- PASSAGE PROVIDED

The Issuer account bank is maintained with ABN AMRO. As of the date of assignment of the rating, DBRS’s Long-Term and Short-Term Critical Obligations Ratings (COR) were AA and R-1 (high), respectively. The ratings of ABN AMRO are sufficient to uphold the rating assigned to the Senior VFNs and the downgrade provisions are in accordance with DBRS’s “Legal Criteria for European Structured Finance Transactions” methodology.

The Issuer account bank will maintain all amounts received with respect to the mortgage loans, the liquidity reserve fund and the amounts equal to the construction deposits. The interest received on the Issuer account bank is the European Central Bank Deposit Rate (currently -0.40%). The Issuer is exposed to negative interest rate risk on the funds held with the Issuer account bank. DBRS has assessed this risk in its cash flow analysis.

The rating assigned to the Senior VFNs addressed timely payment of interest and ultimate payment of principal on or before the legal final maturity date. The ratings are based upon a review by DBRS of the following analytical considerations:
-- Transaction capital structure, and form and sufficiency of available credit enhancement and liquidity provisions.
-- The expected credit quality of the collateral, given the criteria specified in the transaction documents. DBRS calculated portfolio default rates (PDRs), loss given default (LGD) and expected loss outputs based on a simulated mortgage loan portfolio.
-- The ability of the transaction to withstand stressed cash flow assumptions and repay the rated notes according to the terms of the transaction documents. The transaction cash flows were modelled using PDRs and LGD outputs provided by DBRS’s European RMBS Insight Model. Transaction cash flows were modelled using INTEX DealMaker.
-- DBRS’s qualitative assessment of CMIS’s capabilities with regard to originations, underwriting and servicing.
-- The structural mitigants in place to avoid potential payment disruptions caused by operational risk, such as downgrade and replacement language in the transaction documents.
-- The transaction’s ability to withstand stressed cash flow assumptions and repay investors in accordance with the Terms and Conditions of the notes.
-- The transaction’s consistency of the legal structure with DBRS’s “Legal Criteria for European Structured Finance Transactions” methodology and the presence of the appropriate legal opinions.

Notes:
All figures are in euros unless otherwise noted.

The principal methodologies applicable to the rating are: “European RMBS Insight Methodology” and “European RMBS Insight: Dutch Addendum”.

DBRS has applied the principal methodology consistently.

An asset and a cashflow analysis were both conducted. Due to the inclusion of a revolving period in the transaction, the analysis is based on the worst-case replenishment criteria set forth in the transaction legal documents.

- CHALLENGE 1
List every category of funds that the DBRS rating text says the Issuer account bank will maintain.
- CHALLENGE 2
According to the DBRS rating text, what rate of interest is received on the Issuer account bank?
- CHALLENGE 3
Carry the DBRS rating text forward with a further paragraph that picks up after its final sentence.

- RECORDS SHOWN
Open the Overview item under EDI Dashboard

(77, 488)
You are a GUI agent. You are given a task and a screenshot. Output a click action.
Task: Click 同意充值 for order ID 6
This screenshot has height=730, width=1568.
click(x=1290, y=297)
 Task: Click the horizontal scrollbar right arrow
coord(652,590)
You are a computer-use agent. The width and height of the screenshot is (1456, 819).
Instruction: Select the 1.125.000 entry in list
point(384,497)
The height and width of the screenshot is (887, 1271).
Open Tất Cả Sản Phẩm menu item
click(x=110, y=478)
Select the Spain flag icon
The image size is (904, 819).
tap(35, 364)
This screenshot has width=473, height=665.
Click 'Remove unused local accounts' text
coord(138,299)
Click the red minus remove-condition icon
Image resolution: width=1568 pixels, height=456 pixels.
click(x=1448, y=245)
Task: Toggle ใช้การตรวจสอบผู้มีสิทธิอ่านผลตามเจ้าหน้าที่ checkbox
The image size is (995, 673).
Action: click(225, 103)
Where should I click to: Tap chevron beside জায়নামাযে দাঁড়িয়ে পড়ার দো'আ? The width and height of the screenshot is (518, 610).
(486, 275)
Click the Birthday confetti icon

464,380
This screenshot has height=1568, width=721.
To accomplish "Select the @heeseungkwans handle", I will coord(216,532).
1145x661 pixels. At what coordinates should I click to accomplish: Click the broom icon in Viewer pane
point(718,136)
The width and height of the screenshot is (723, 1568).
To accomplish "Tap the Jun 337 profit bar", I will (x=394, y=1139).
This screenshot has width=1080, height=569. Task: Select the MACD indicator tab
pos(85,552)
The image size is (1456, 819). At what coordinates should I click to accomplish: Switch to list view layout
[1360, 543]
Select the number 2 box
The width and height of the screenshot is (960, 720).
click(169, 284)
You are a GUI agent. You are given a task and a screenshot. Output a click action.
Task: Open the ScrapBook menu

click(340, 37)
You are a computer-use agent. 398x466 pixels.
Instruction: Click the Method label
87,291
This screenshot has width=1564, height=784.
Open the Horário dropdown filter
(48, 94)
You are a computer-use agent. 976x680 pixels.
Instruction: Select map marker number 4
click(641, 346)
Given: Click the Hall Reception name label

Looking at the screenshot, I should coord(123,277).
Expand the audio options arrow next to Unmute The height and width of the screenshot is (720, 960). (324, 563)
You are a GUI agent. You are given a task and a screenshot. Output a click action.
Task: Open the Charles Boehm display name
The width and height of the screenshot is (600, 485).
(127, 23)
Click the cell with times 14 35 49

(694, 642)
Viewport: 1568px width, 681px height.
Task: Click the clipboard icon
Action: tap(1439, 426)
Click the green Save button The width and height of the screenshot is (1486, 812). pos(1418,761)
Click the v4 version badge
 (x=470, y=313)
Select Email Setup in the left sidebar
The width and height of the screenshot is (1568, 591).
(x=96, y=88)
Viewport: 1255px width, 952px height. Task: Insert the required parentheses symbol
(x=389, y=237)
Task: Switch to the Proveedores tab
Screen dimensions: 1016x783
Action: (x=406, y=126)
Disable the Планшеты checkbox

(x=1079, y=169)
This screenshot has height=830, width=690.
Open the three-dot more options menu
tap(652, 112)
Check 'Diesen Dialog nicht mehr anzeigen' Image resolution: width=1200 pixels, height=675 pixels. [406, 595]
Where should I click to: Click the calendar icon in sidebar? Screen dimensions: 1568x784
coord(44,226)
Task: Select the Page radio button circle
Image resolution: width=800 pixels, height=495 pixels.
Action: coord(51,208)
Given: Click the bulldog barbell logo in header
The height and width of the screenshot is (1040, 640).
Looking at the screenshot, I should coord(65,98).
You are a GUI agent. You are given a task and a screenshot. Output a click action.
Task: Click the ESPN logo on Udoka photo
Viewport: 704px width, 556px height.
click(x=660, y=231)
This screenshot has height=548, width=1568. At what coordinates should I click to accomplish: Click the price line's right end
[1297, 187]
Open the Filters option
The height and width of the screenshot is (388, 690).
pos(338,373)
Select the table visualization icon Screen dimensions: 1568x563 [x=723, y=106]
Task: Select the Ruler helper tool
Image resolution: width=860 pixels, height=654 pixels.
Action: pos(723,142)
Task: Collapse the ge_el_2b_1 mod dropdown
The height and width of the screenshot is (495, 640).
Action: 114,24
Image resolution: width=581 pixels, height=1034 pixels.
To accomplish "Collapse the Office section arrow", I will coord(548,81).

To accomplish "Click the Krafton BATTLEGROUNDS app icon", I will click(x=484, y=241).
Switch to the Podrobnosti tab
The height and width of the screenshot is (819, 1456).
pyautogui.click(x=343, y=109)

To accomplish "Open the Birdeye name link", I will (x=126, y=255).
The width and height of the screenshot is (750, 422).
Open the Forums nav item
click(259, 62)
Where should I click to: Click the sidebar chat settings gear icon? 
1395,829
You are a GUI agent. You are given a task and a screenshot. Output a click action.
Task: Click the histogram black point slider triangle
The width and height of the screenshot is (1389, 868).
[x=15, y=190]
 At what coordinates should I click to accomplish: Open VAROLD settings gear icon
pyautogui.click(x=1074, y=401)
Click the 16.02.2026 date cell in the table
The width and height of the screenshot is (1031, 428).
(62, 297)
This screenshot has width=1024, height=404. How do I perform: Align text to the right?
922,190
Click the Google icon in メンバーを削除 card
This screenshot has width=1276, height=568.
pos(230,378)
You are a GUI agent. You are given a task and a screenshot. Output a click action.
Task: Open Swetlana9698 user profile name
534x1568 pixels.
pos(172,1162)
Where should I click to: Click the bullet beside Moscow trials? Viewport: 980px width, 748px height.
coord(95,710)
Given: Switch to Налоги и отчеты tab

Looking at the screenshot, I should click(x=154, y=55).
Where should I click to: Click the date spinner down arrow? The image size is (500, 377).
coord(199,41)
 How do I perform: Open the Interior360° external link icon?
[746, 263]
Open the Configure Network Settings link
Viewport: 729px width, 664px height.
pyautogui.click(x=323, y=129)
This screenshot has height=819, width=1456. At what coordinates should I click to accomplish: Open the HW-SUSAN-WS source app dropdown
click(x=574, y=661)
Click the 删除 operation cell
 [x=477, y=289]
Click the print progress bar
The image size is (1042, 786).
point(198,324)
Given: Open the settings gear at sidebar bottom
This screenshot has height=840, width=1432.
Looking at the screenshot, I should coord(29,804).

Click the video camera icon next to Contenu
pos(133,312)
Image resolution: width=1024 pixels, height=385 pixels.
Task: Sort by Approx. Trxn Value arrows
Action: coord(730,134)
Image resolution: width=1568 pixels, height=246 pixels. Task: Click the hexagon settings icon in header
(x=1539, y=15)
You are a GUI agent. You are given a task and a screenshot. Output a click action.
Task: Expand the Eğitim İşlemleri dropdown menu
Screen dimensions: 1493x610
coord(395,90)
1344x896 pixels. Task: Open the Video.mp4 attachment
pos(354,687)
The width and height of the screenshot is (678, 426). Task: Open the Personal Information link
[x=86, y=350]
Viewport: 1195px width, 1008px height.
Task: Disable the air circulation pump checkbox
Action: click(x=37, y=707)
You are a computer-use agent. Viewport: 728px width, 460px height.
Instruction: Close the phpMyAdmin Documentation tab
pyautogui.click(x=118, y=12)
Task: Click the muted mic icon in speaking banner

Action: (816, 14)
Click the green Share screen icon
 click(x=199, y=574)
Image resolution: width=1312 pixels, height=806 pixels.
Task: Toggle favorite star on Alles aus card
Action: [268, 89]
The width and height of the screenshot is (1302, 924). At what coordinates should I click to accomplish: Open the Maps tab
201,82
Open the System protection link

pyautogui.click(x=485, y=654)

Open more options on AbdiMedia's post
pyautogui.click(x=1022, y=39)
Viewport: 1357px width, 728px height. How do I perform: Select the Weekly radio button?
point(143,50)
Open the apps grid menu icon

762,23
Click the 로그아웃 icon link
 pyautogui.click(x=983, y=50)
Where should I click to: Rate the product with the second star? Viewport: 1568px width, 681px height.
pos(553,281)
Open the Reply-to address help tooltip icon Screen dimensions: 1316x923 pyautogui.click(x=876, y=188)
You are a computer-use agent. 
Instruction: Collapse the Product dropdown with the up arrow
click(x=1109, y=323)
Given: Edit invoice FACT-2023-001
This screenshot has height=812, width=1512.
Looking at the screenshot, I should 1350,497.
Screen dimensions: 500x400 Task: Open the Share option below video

- RIGHT ANSWER 1
- All amounts received with respect to the mortgage loans
- The liquidity reserve fund
- The amounts equal to the construction deposits

- RIGHT ANSWER 2
The European Central Bank Deposit Rate, currently -0.40%.

- RIGHT ANSWER 3
Other methodologies referenced in this transaction are listed at the end of this press release.

These may be found on www.dbrs.com at: http://www.dbrs.com/about/methodologies

For a more detailed discussion of the sovereign risk impact on Structured Finance ratings, please refer to DBRS commentary “The Effect of Sovereign Risk on Securitisations in the Euro Area” on: http://www.dbrs.com/industries/bucket/id/10036/name/commentaries/

The sources of data and information used for this rating includes Natixis S.A. and its agents.

DBRS did not rely upon third-party due diligence in order to conduct its analysis.

DBRS was not supplied with third-party assessments. However, this did not impact the rating analysis.

DBRS considers the data and information available to it for the purposes of providing this rating to be of satisfactory quality.

This rating involves an originator for which historical data is limited. DBRS has assessed the historical performance of comparable Dutch mortgages and benchmarked the underwriting criteria, eligibility criteria and the portfolio covenants.

DBRS does not audit or independently verify the data or information it receives in connection with the rating process.

This rating concerns a newly issued financial instrument. This is the first DBRS rating on this financial instrument.

Information regarding DBRS ratings, including definitions, policies and methodologies, is available on www.dbrs.com.

To assess the impact of changing the transaction parameters on the rating, DBRS considered in addition to its Base Case, further stress scenarios for its main rating parameters PDRs and LGD in its cash flow analysis. The additional stresses assume a 25% and 50% increase in both the PDRs and LGD assumptions for each series of notes.

The following scenarios constitute the parameters used to determining the ratings (the Base Case):

-- In respect of the Senior VFNs, the PDR and LGD at the AA (high) (sf) stress scenario of 27.60% and 42.08%, respectively.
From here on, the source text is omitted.